> **WORK TO BE COMPLETED**: Recast the lines of the data below as a numbered list, starting at the line that contains "The height and width of the screenshot is (383, 941)." and ending at the line that contains "tap(15, 247)", with both lines included and blank lines left out. Leave the pictures out of your answer.
====== DATASET ENTRIES ======
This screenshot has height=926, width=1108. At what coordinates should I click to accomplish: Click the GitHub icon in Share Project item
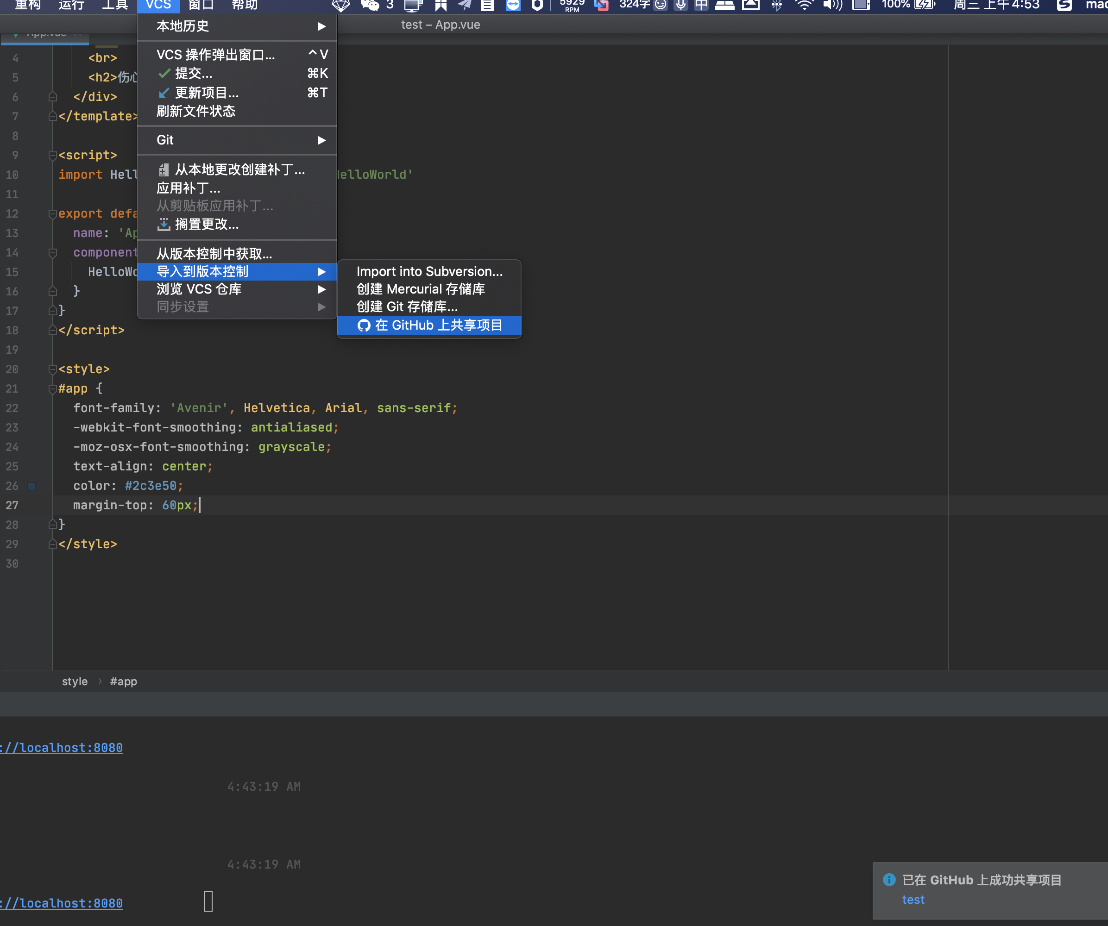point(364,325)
======
====== DATASET ENTRIES ======
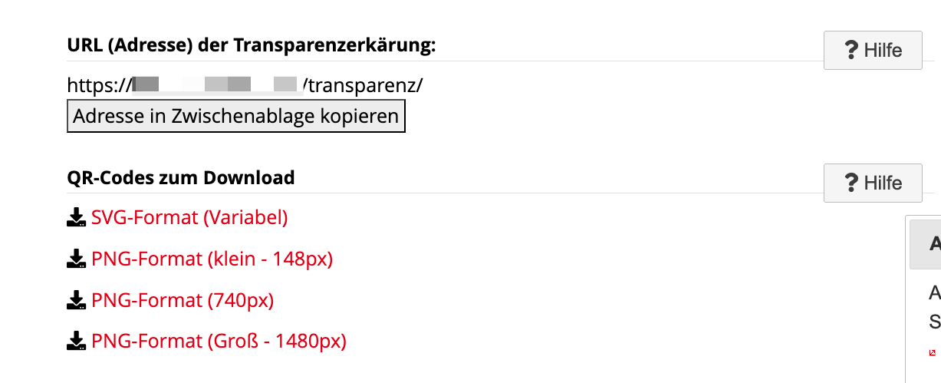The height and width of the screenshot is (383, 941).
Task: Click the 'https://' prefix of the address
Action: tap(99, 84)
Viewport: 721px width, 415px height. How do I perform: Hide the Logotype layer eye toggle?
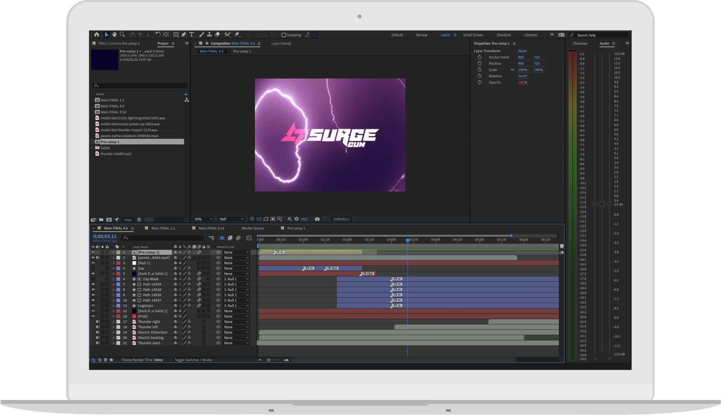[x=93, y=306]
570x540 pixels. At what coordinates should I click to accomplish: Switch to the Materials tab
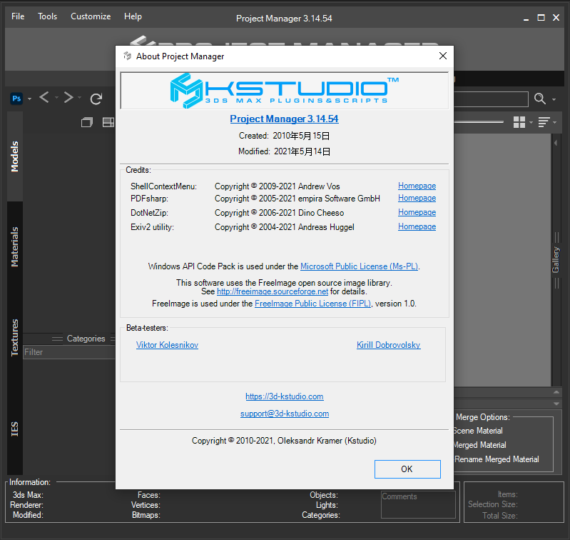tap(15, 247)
======
====== DATASET ENTRIES ======
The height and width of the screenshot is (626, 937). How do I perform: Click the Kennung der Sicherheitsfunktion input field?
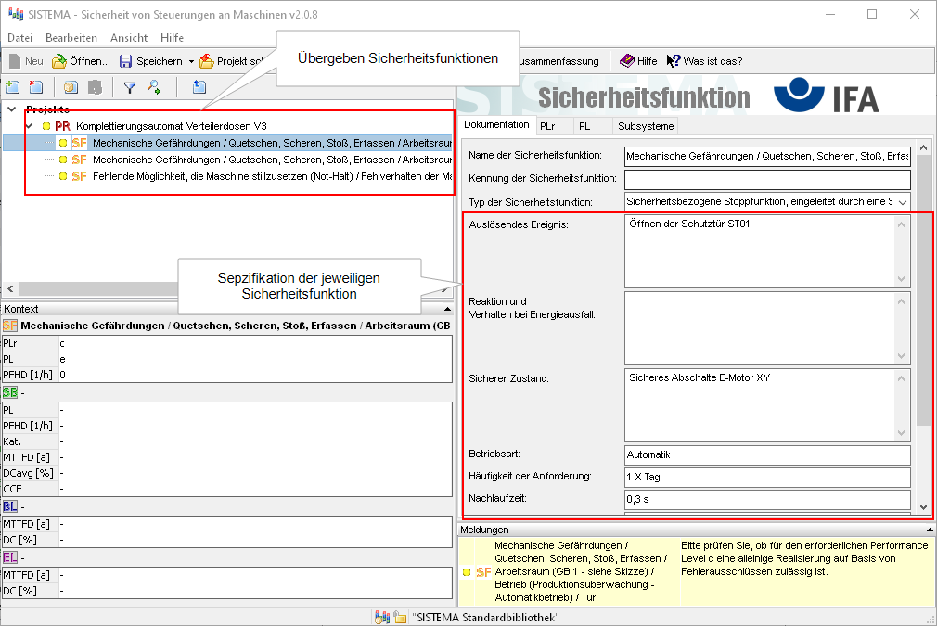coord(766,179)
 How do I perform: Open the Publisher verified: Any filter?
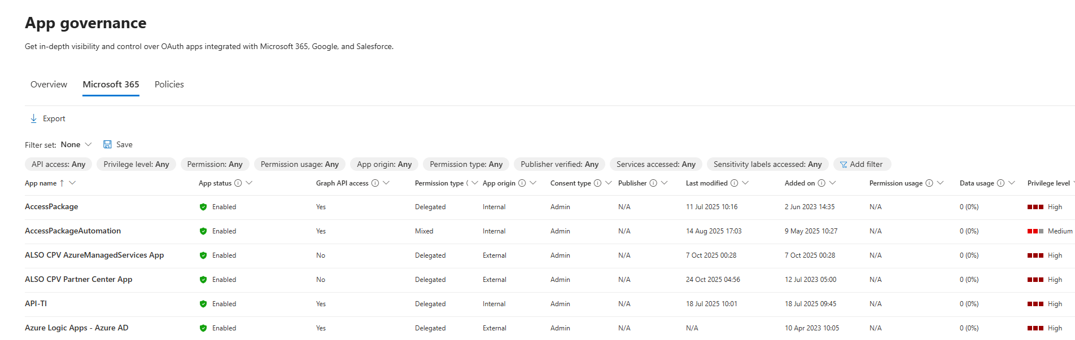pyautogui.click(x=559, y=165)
======
> **SOLUTION TO THIS EXERCISE**:
1. The height and width of the screenshot is (383, 941).
2. Task: Click the 'https://' prefix of the address
3. Action: tap(99, 84)
4. Viewport: 721px width, 415px height. How do I perform: Hide the Logotype layer eye toggle?
5. [x=93, y=306]
6. 570x540 pixels. At what coordinates should I click to accomplish: Switch to the Materials tab
7. tap(15, 247)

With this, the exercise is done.